Trecho fornecido:
■ ■ ■

Conforme explicado no referido artigo anterior a partir de Fornari, Maia Jr. e Manzolli (2007), a similaridade variante é a característica dos sons de uma paisagem sonora de serem cognitivamente reconhecíveis como similares por pertencerem a um mesmo ambiente (floresta, cidade, universidade etc) ao mesmo tempo em que variam constantemente acusticamente, visto que nunca se repetem exatamente da mesma maneira. Quanto ao ambiente sônico, conforme Camargo (2022) e Yglesias, Camargo e Fornari (2022), se trata da porção da paisagem sonora virtual de um game constituída de sons diegéticos (GENETTE, 1982; GORBMAN, 1987; JØRGENSEN, 2007; MENEGUETTE, 2016; CAMARGO, 2018), que são os sons existentes dentro do mundo virtual do game, dos quais os personagens têm consciência da existência desses sons. Para este artigo, é tomado como exemplo os sons de passos do ambiente sônico desse game, visto que sua maior simplicidade permite uma exposição mais nítida dessas variações. Uma maneira de criar similaridade variante é por meio da síntese evolutiva de segmentos sonoros, conforme demonstrado por Fornari, Maia Jr. e Manzoli (2007). Neste artigo vou apresentar um pouco do processo de simulação de similaridade variante por meio de procedimentos utilizados diretamente na Unity, motor gráfico utilizado para a criação do game.

Um dos casos mais recorrentes de similaridade variante em games é nos sons de passos. Para o protótipo de “Submissão”, foram utilizados, para esses sons de passos, amostras da biblioteca de efeitos sonoros Soundly. A primeira decisão foi em relação a quantos e quais sons utilizar, pois de maneira geral, é preferível que seja utilizado mais de uma amostra para o mesmo tipo de som (nesse caso, som de passos), justamente para facilitar a simulação de uma similaridade variante. Evidentemente, é necessário que as amostras sejam similares o suficiente entre si para manter a sensação de que o personagem está caminhando pelo mesmo ambiente, que no caso de “Submissão”, trata-se de uma sala de aula e corredor de uma universidade.

Dessa forma, foram escolhidas seis amostras de sons de passos da biblioteca Soundly. Dois deles se mostraram muito longos em relação ao original; por conta disso, foi utilizado um efeito de fade out em cada um deles para que o tamanho fosse similar aos outros quatro. Em seguida, os arquivos de áudio foram implementados e programados no game de maneira que a cada vez que o passo do protagonista fosse escutado, uma amostra diferente fosse executada. Vale destacar que a utilização de diversas amostras trata-se de um primeiro passo, mas não configura ainda a simulação de fato.

■ ■ ■

Dados fornecidos:
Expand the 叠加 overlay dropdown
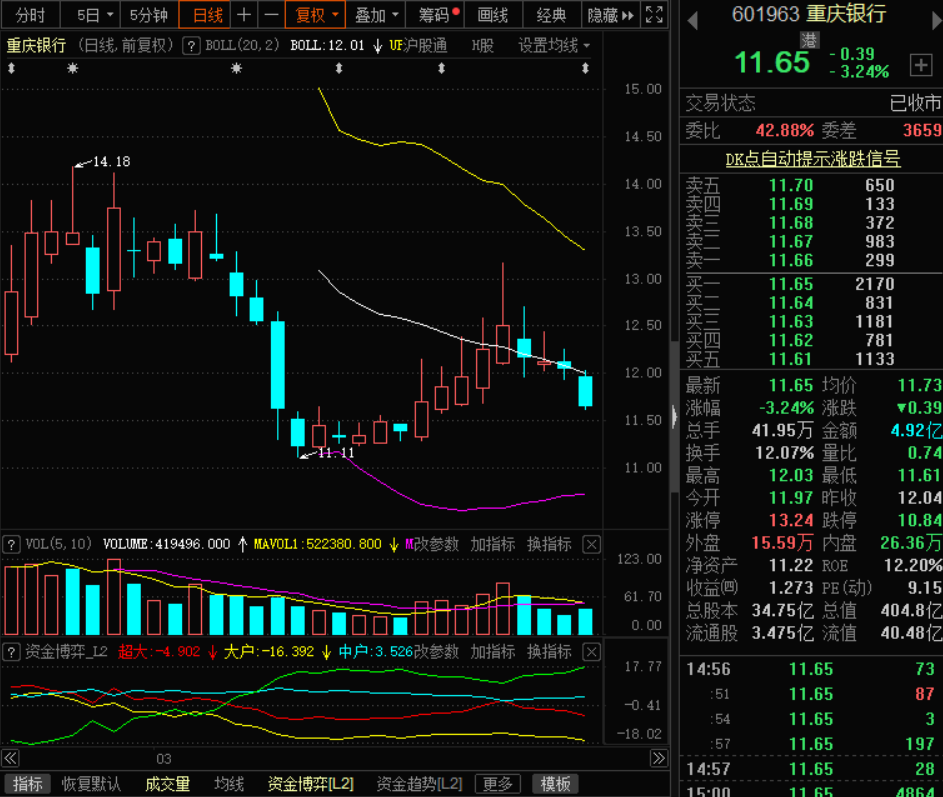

■ ■ ■

Instruções da tarefa: Prossiga com o trecho sobre similaridade variante nos sons de passos do game a partir do ponto em que ele termina. Os dados acima não são necessários.

Resultado final:
A importância da similaridade nessa situação pode ser compreendida ao observarmos a comparação entre o uso de um única amostra e o uso desses seis diferentes amostras, respectivamente, nos vídeos acima. À direita do vídeo, abaixo de “Audio Source” e ao lado de “Audio Clip”, é mostrado o nome do arquivo de áudio sendo utilizado no momento. Enquanto no primeiro vídeo repete-se sempre o arquivo nomeado como “Passos3_1s_passos”, no segundo, varia os 6 arquivos tocados (Passos1_1s_passos, Passos2_1s_passos etc).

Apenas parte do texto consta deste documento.